[Brief]
With the pictures excluded, reproduce all of the data exactly.

Start of Data section

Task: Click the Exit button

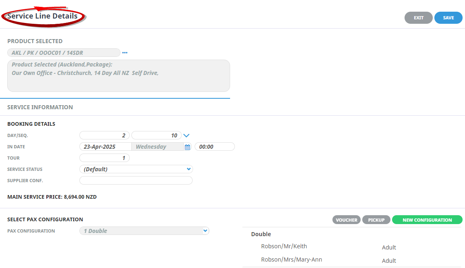Action: 418,18
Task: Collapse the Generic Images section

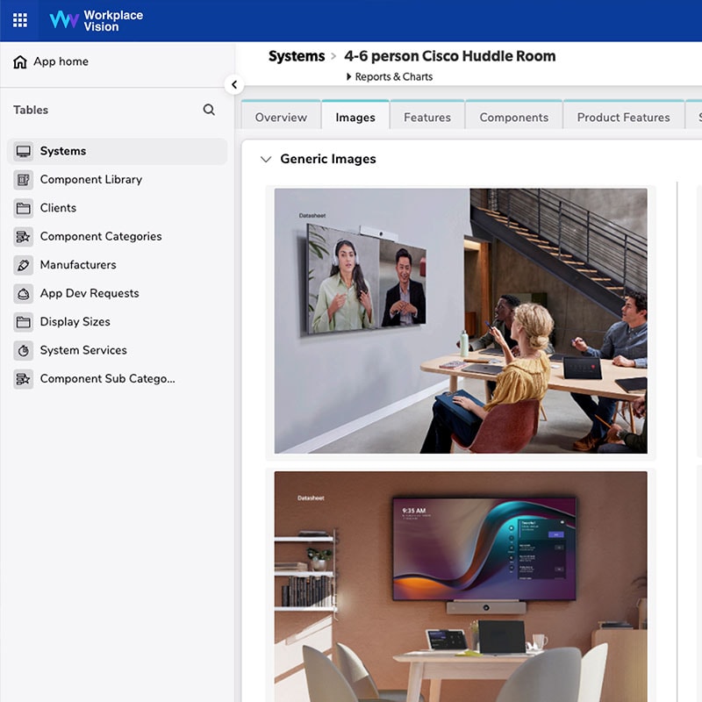Action: pos(266,159)
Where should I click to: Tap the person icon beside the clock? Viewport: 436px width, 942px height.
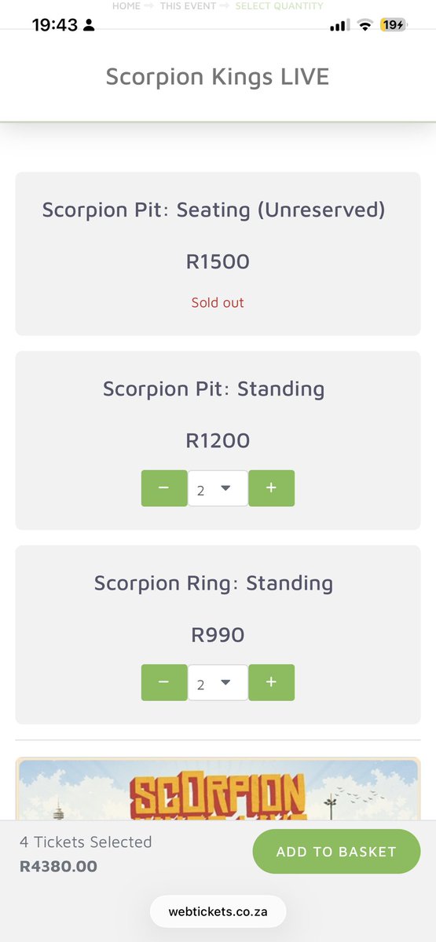(x=89, y=25)
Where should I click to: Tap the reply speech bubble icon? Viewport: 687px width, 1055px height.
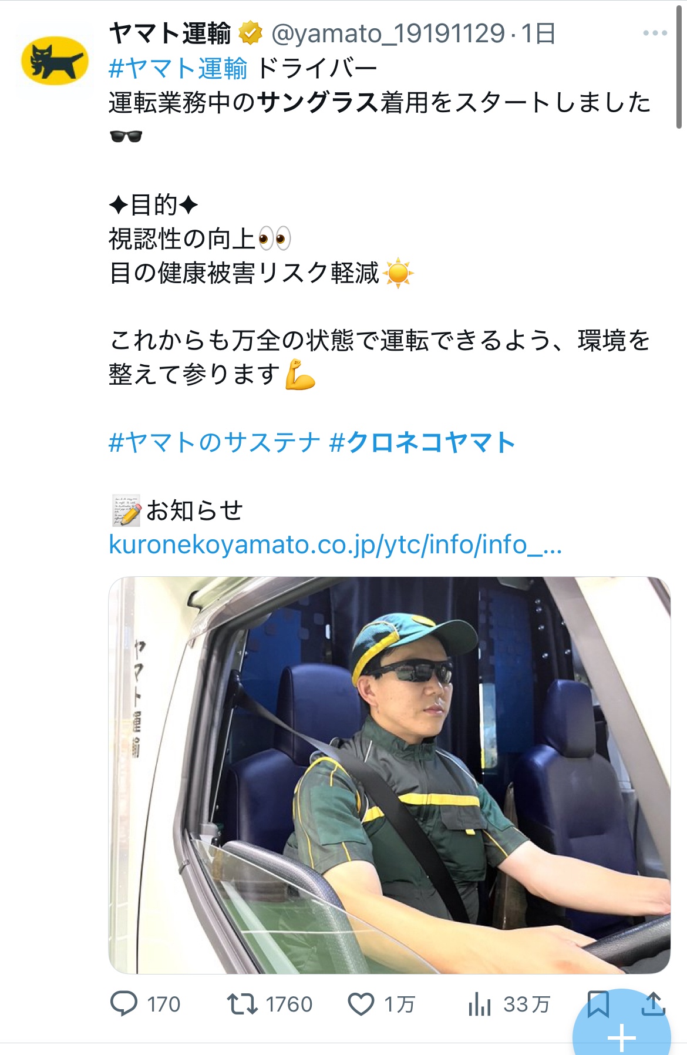[124, 1004]
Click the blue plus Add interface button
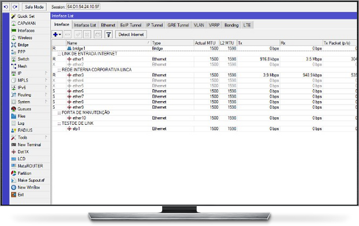The image size is (359, 226). pyautogui.click(x=57, y=35)
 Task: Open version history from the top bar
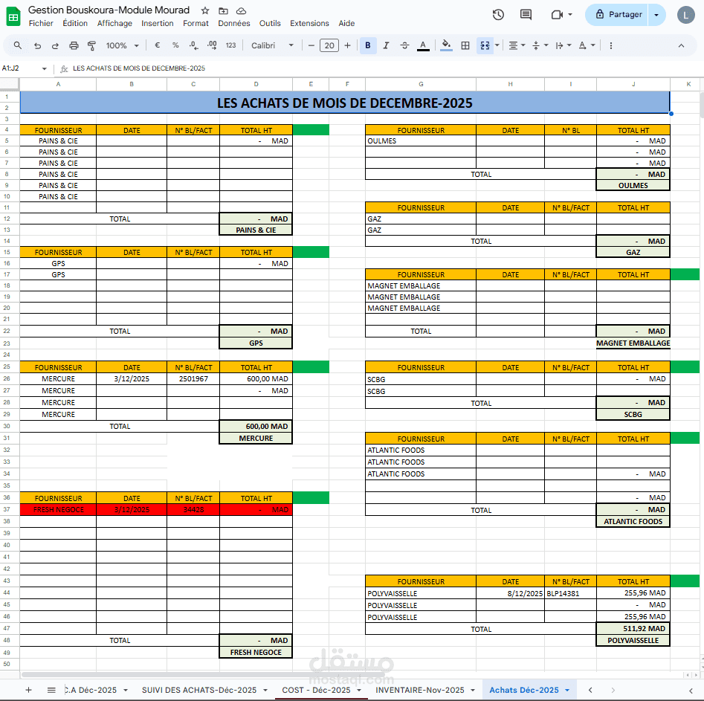pos(498,14)
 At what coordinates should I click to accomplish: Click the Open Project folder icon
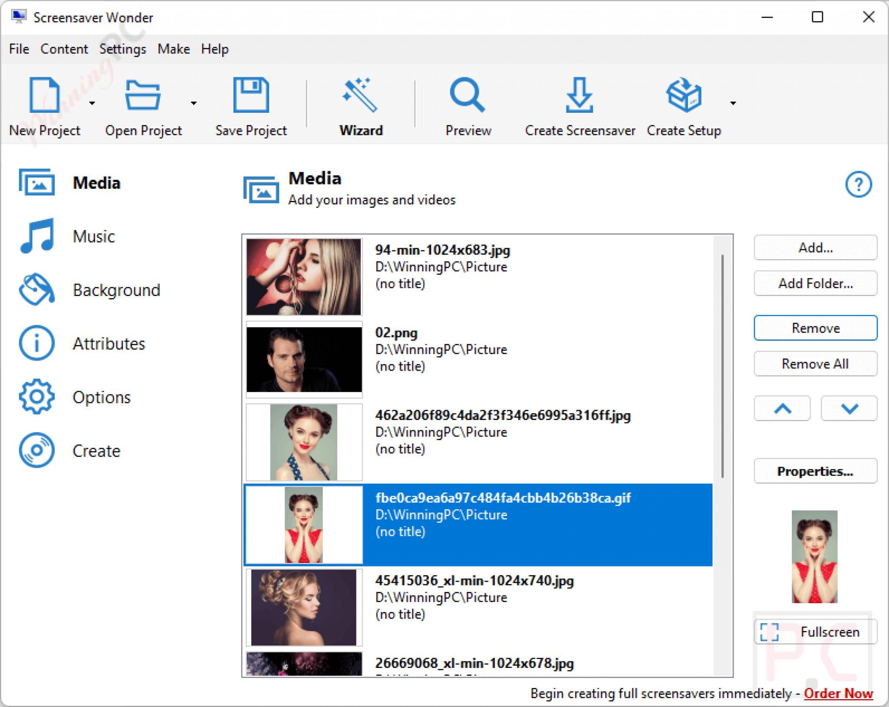143,95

End of Data section

[Exercise solution]
Task: Click the Exit button

Action: 418,18
Task: Collapse the Generic Images section

Action: pos(266,159)
Where should I click to: Tap the person icon beside the clock? Viewport: 436px width, 942px height.
(x=89, y=25)
Where should I click to: Tap the reply speech bubble icon? Viewport: 687px width, 1055px height.
[124, 1004]
Click the blue plus Add interface button
The image size is (359, 226). pyautogui.click(x=57, y=35)
 Task: Open version history from the top bar
pos(498,14)
 At what coordinates should I click to accomplish: Click the Open Project folder icon
143,95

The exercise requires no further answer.